Dec 11, 2013


Welcome to LaWoods of Tangipahoa and Washington Parishes Louisiana
Bring forth those who have knowledge of the whereabouts of our ancestors so we can meet on the other side of the "brick wall".
Come, sip on a cold glass of sweet tea with me out on the back porch. Better grab a piece of cardboard to fan the heat and mosquitoes away while we sit here gazing into the woods. Yea, these woods have many stories to tell of fond memories and heart ache, of success and failure. They are hiding many secrets of those lost in the tangled webs of weeds and thorns through which the mighty oaks still rise.

There are unique challenges here in these woods in that the courthouse records for Washington Parish burned, not once, but twice, in 1854 and 1897. Some deed records were reconstructed and rerecorded but as luck would have it, not one record related to slave holdings, not one...hum...them weeds and thorns. Surely hope someone can disprove this. To add fuel to the fire, the Pike County Mississippi Courthouse, which is just across the border from Tangipahoa and Washington Parishes, also burned in slave records. Tangipahoa Parish was established in 1869 after slavery ended.  It is made up of portions of St Helena, Livingston, St Tammany and Washington Parishes. I suspect that ancestors who lived in Tangipahoa Parish in the 1870 Census were actually in that portion of Washington Parish which was appropriated to Tangipahoa slave records.

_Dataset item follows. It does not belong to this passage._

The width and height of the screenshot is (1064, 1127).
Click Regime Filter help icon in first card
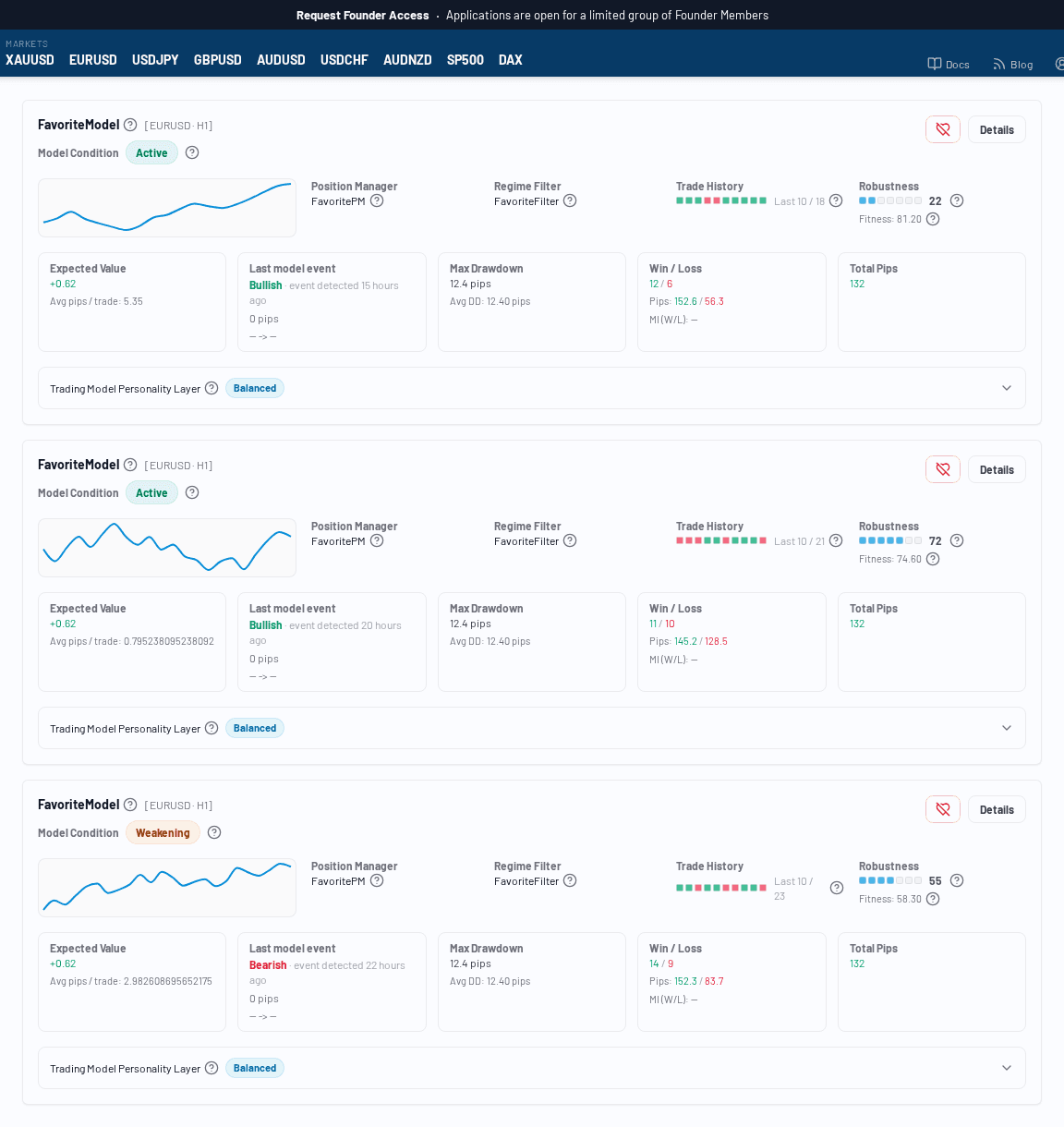tap(570, 200)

Sometimes when you are in a quandary the best thing to do is nothing. Just sit still and wait for guidance from above. With no records available in the parishes, how do I clear the weed and thorns? After many days of rocking on the back porch, I finally got the message. To find our ancestors I need to reach out to those who possibly held them captive. I knew just the place to look - my DNA matches.

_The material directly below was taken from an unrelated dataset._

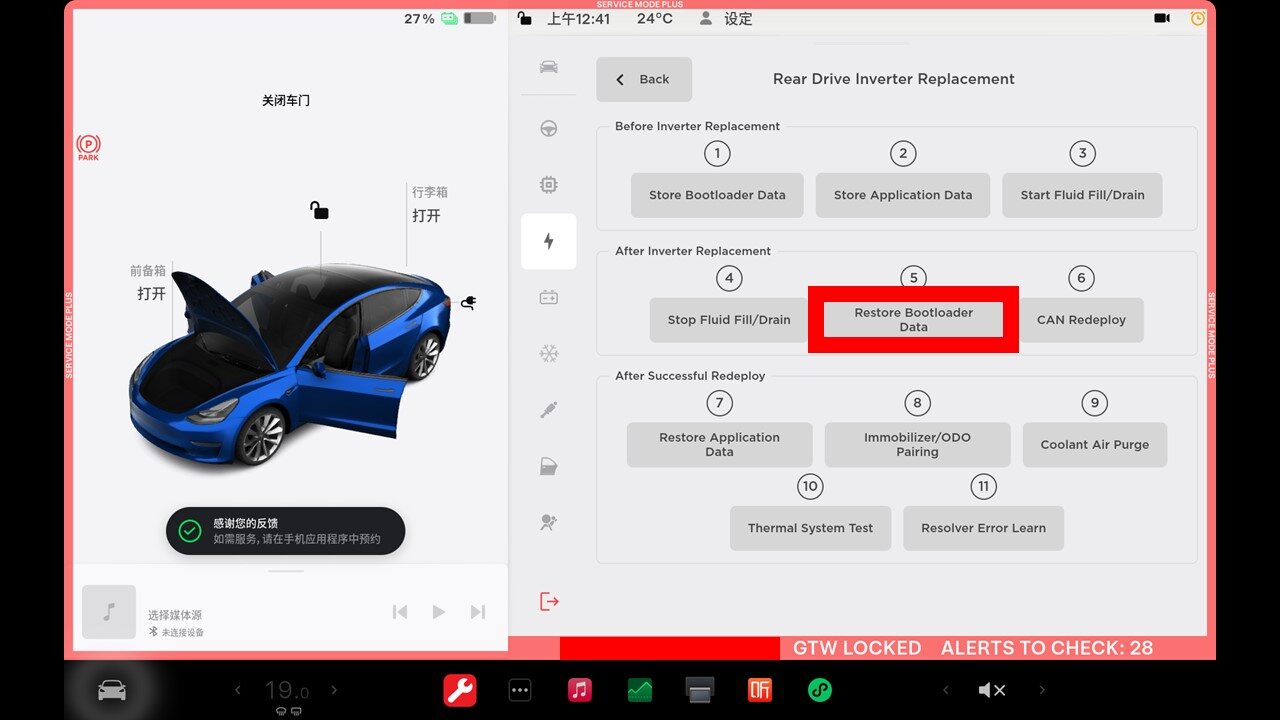Click the Restore Bootloader Data button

 I contacted all my European 4th - 6th cousin DNA matches inquiring if they had any African American connections in their ancestry. I also posted details of my quest on the Brick Wall and Random Acts of Genealogical Kindness - RAOGK USA sites. To my surprise, the next morning I had 8 DNA replies plus a few more later in the day. Of course, some did not know of any African Americans in their family, but one thing's for sure, DNA don't lie. On the other hand, several supplied names and locations of their ancestors who owned slaves and offered their assistance. At least three sources connected the Wilsons with Cherokee Natives. I also received several responses from the other two sites. I was referred to university sites that contain reference material for Washington Parish. Can't wait to get my hands on these.

Now, we are off to tackle these weeds and thorns and forge a path to the wall.